Après les années quatre-vingt-dix, la propriété privée a été restituée par l'État, une initiative bonne en soi, mais qui a été mal gérée. À ce jour, soit trente-cinq ans après la révolution, des procès sont toujours en cours pour déterminer qui est l'héritier légal de telle ou telle propriété. Cela a entraîné une longue période d'incertitude et de droits de propriété flous pour toute une catégorie du patrimoine bâti. Et en conséquence, ces propriétés ont été détruites à grande échelle. Certaines ont été pillées jusqu'à la dernière brique, d'autres ont été endommagées à des degrés divers. Aujourd'hui, de nombreuses ONG à travers tout le pays déploient des efforts considérables pour sauver ce type de patrimoine, soit lorsque les droits de propriété sont clairs, que l'identité des propriétaires est connue et que les choses peuvent revenir à la normale, soit lorsque les droits de propriété restent flous, auquel cas l’on veut s’assurer que les bâtiments continueront d’exister. Il y a toutes sortes de projets pour la préservation de cet héritage.

Nous avons mené à bien des projets de restauration et de transformation de ces manoirs ou palais, dont certains sont désormais utilisés comme résidences privées, tandis que d'autres sont destinés à un usage public. Certains ont été transformés en restaurants ou en hébergements touristiques, créant ainsi une activité économique qui a permis de redynamiser tout un village.

Dans le nord de la Moldavie, par exemple, un magnifique manoir néoclassique dans le village de Călineşti, même s’il a été vandalisé et dépouillé de tout son mobilier historique, est resté en place et a été restauré il y a déjà une vingtaine d'années. Le propriétaire, qui avait une entreprise en Allemagne comme beaucoup d'autres propriétaires ayant émigré après l'avènement du communisme, possédait une galerie d'antiquités à Munich. À son retour dans les années 90, il a remplacé le mobilier du manoir par des pièces de grande valeur provenant de sa propre collection d'antiquités. Et en se fiant à ses souvenirs d'enfance concernant la manière dont le manoir était meublé, il a essayé de recréer son atmosphère d'antan.

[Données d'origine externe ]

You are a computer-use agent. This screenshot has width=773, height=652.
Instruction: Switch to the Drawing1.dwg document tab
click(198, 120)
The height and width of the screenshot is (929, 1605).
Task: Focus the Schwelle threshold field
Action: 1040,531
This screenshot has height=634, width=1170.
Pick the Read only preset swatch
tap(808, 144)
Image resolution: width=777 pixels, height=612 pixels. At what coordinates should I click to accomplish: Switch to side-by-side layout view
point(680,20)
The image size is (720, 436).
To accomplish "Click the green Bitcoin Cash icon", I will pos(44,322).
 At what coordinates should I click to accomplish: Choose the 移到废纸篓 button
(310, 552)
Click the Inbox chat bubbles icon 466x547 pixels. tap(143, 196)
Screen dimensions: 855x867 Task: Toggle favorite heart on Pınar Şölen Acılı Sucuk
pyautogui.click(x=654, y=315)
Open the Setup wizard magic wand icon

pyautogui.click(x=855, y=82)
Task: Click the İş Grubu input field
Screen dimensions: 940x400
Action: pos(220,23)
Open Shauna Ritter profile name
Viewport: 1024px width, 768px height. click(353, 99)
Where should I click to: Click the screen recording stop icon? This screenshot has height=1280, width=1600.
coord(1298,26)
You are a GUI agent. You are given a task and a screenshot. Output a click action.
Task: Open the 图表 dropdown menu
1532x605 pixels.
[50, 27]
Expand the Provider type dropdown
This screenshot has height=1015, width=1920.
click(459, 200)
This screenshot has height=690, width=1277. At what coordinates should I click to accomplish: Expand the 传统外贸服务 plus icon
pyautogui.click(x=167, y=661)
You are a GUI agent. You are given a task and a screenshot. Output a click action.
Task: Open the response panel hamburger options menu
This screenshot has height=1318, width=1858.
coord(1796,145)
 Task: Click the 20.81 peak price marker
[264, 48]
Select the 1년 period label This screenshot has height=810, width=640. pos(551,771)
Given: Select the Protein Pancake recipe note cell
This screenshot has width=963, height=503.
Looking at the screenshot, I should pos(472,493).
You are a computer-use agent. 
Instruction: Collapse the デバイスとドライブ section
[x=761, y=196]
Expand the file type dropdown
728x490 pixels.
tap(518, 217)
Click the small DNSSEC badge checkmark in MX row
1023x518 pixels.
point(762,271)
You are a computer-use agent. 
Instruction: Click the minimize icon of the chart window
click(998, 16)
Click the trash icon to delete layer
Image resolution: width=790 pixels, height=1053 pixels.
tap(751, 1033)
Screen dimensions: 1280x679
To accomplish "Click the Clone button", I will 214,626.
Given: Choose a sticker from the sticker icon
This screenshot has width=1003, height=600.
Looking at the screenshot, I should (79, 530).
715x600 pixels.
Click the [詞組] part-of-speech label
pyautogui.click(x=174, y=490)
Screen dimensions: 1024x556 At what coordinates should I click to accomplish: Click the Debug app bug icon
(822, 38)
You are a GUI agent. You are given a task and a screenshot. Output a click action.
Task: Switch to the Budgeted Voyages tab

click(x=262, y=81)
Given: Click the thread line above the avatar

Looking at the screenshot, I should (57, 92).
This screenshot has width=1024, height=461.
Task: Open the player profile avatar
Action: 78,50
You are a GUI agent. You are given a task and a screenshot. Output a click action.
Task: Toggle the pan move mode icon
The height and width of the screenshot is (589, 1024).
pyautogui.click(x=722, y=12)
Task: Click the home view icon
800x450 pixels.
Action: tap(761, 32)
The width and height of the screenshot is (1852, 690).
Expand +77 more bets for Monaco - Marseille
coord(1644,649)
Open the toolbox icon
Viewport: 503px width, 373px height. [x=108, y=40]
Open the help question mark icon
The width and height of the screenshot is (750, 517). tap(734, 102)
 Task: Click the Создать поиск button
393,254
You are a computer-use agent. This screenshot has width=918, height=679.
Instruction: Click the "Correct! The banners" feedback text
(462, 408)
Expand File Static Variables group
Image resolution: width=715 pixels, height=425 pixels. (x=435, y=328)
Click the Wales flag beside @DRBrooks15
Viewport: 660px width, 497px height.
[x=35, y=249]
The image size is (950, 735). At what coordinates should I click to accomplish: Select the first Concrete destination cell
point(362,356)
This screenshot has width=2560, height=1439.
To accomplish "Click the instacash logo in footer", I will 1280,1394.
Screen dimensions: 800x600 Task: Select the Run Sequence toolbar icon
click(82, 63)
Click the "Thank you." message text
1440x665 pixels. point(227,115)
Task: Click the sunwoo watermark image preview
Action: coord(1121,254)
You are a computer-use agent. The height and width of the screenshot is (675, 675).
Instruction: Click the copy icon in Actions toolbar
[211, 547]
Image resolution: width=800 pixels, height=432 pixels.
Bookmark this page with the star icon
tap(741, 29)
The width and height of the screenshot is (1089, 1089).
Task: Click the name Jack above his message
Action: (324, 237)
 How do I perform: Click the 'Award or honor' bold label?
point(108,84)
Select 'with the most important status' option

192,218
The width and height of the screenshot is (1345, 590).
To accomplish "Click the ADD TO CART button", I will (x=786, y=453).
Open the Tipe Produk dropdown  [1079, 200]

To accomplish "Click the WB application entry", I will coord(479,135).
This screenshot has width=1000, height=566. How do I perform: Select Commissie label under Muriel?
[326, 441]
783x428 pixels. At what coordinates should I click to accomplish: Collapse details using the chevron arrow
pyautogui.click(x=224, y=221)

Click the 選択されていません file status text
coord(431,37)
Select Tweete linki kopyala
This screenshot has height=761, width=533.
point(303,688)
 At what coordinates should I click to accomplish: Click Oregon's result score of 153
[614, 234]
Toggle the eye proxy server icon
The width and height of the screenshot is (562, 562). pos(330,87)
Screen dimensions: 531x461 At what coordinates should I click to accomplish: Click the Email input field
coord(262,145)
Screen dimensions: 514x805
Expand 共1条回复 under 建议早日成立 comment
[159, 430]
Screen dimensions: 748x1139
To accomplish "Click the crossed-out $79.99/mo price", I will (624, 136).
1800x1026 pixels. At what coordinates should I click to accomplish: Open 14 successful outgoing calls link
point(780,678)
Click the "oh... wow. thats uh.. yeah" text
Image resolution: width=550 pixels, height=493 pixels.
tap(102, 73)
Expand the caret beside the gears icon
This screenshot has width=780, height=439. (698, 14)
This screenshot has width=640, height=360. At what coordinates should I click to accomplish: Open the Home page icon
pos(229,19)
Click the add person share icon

Sur les terres agricoles du manoir il se passe aussi quelque chose d’intéressant. Une usine de transformation des pommes de terre qui servait dans les années 60 ou 70, à l'époque communiste, a été convertie en une salle qui accueille notamment des concerts de musique classique attirant les foules et de grands artistes.

Illustration 1

Je suis architecte, donc la restauration de maisons est au cœur de mon travail, mais les maisons n'ont aucun sens si personne ne les apprécie, n'y vit et ne les utilise. 

OP : Est-ce que l’on retrouve aussi ces manoirs en Transylvanie ?

SP : En Transylvanie, et plus particulièrement dans le sud de la Transylvanie, il existe une région composée de villages construits par des communautés qui ont été colonisées par l'Empire austro-hongrois pendant plusieurs siècles. On appelait les membres de ces communautés les Saxons de Transylvanie, même s'ils ne sont pas saxons au sens littéral du terme, bien qu'ils soient germaniques. À partir du XIIe siècle et jusqu'au XIVe siècle, ces Saxons ont obtenu certains droits d'autonomie dans le sud de la Transylvanie, contrôlé alors par l'Empire austro-hongrois, pour y défendre ses frontières contre les invasions étrangères. Au milieu des vagues d'invasions (ottomanes, entre autres) qui commençaient à déferler dans la région, ils ont commencé à fortifier leurs églises. Aujourd'hui, on y retrouve plus de deux-cents villages dont l’église est entourée de fortifications.

Illustration 2
© Mihai Eminescu Trust

Il s'agit là d'un autre type de patrimoine particulier, difficile à gérer. Je vous explique. Germanophones, les Saxons de Transylvanie se sont en grande partie sentis menacés par l'occupation soviétique de la Roumanie qui a conduit à des déportations massives d'Allemands vers la Sibérie (certains sont revenus et d'autres non). Cet épisode traumatisant de leur histoire, conjugué à l'ouverture des frontières en 1990, a poussé de nombreux Saxons de Transylvanie, méfiants envers la Roumanie, à partir pour l'Allemagne qui les a accueillis en tant que peuple germanophone.  En 1991, en l'espace d'environ six mois, quelque 200 000 personnes ont quitté la Roumanie pour l'Allemagne, laissant derrière eux ces villages désertés. Aujourd’hui, il subsiste peut-être environ 40 000 Saxons de Transylvanie en Roumanie.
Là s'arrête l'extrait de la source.